With the growing need for efficient language models in resource-constrained environments, Small Language Models (SLMs) have emerged as compact and practical alternatives to Large Language Models (LLMs). While studies have explored noise handling in LLMs, little is known about how SLMs handle noise, a critical factor for their reliable real-world deployment. This study investigates the ability of SLMs with parameters between 1 and 3 billion to learn, retain, and subsequently eliminate different types of noise (word flip, character flip, transliteration, irrelevant content, and contradictory information). Four pretrained SLMs (Olmo 1B, Qwen1.5 1.8B, Gemma1.1 2B, and Phi2 2.7B) were instruction-tuned on noise-free data and tested with in-context examples to assess noise learning. Subsequently, noise patterns were introduced in instruction tuning to assess their adaptability. The results revealed differences in how models handle noise, with smaller models like Olmo quickly adapting to noise patterns.
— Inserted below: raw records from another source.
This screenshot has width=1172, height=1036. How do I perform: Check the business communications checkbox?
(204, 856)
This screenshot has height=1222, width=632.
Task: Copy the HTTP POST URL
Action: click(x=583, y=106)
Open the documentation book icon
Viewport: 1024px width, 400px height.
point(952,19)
Phi2's carefully curated, structured, and high-quality pretraining data enabled resistance to character level, transliteration, and counterfactual noise, while Gemma adapted successfully to transliteration noise through its multilingual pretraining. Subsequent clean data training effectively mitigated noise effects. These findings provide practical strategies for developing robust SLMs for real-world applications.